Data records:
---------------

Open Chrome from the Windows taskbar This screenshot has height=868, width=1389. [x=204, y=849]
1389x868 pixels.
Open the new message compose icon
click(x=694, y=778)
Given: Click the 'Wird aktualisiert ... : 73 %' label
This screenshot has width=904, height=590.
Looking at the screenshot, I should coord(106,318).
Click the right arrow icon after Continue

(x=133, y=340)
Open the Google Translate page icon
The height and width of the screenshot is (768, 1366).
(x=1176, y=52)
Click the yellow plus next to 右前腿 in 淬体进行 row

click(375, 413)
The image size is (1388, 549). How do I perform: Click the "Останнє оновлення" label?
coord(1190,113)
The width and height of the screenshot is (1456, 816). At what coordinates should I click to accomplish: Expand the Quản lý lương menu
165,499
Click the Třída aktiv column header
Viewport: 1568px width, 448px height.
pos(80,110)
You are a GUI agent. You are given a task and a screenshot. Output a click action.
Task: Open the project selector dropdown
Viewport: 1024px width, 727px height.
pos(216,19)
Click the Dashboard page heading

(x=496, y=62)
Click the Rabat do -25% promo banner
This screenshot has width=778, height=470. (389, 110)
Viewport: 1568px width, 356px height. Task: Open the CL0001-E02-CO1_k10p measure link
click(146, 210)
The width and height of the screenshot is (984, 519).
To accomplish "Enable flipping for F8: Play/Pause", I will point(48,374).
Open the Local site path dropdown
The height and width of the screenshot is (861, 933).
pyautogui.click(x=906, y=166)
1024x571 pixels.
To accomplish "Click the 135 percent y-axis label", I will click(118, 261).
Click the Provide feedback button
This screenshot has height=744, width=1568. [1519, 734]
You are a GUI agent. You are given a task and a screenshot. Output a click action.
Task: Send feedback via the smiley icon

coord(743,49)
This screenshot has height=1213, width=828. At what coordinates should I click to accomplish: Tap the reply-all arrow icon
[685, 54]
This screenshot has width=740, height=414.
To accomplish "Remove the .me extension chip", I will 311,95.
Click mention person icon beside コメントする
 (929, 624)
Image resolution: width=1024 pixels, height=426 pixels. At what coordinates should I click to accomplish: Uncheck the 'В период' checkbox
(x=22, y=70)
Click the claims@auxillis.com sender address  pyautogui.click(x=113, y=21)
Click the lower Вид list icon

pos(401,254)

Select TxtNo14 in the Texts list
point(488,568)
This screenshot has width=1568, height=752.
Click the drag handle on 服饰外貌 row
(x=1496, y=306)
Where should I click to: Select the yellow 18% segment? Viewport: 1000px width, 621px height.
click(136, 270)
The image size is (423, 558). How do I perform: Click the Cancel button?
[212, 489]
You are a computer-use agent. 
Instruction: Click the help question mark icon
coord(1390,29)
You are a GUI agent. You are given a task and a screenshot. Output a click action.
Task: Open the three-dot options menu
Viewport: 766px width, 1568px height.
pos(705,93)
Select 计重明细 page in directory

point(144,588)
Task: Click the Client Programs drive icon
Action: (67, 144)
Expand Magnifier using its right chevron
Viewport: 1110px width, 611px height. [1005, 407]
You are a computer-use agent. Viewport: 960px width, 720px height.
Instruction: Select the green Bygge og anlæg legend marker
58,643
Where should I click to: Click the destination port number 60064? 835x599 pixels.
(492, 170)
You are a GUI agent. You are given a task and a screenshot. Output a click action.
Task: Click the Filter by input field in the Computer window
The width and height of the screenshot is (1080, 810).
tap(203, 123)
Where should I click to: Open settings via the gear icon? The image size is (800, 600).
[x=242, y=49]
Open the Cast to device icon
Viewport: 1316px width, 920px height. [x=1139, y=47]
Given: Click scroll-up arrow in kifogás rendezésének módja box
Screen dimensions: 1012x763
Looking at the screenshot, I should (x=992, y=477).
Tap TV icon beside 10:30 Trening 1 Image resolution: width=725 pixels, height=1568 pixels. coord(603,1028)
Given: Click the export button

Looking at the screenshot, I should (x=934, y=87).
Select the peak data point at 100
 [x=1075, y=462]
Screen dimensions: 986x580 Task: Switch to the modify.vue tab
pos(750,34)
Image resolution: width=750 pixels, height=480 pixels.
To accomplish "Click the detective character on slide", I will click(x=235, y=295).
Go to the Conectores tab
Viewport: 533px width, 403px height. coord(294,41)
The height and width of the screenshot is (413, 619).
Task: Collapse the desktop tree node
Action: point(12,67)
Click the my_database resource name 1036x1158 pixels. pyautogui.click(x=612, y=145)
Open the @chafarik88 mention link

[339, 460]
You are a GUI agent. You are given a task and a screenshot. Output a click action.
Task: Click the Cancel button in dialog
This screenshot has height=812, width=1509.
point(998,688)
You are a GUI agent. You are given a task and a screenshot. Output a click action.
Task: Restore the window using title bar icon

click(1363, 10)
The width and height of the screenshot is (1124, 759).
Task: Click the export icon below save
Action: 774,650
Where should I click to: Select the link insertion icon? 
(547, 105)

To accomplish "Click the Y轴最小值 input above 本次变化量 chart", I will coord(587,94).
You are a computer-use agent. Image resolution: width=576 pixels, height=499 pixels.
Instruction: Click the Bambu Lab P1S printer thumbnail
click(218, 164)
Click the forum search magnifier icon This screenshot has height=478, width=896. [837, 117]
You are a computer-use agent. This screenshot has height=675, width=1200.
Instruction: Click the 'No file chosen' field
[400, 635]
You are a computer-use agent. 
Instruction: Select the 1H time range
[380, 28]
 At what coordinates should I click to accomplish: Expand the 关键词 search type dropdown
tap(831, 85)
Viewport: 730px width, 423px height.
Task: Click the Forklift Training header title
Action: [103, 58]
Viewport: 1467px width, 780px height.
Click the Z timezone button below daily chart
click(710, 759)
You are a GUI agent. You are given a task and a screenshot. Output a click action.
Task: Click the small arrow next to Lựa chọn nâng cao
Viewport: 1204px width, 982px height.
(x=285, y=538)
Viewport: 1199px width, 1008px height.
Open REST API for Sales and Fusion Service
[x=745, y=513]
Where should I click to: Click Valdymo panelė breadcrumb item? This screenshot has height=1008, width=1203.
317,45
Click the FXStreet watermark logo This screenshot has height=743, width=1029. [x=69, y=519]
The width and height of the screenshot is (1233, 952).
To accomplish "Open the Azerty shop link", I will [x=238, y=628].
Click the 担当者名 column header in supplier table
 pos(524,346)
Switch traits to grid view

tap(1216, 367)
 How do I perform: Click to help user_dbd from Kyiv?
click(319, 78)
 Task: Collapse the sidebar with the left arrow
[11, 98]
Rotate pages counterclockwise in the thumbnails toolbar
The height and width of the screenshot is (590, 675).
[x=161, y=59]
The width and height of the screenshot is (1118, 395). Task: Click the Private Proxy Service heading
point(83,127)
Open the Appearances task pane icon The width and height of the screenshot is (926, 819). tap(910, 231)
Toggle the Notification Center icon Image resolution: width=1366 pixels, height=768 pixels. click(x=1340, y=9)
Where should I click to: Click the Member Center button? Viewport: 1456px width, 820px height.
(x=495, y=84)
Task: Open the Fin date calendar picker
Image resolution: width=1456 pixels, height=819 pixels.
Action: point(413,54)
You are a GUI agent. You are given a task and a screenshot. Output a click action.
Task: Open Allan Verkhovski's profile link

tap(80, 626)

---------------

**Action item:** In the records above, find every line containing the word "will" and show it.

**Written response:**
To accomplish "Enable flipping for F8: Play/Pause", I will point(48,374).
To accomplish "Click the 135 percent y-axis label", I will click(118, 261).
To accomplish "Remove the .me extension chip", I will 311,95.
To accomplish "Click the detective character on slide", I will click(x=235, y=295).
To accomplish "Click the Y轴最小值 input above 本次变化量 chart", I will coord(587,94).
To accomplish "Open the Azerty shop link", I will [x=238, y=628].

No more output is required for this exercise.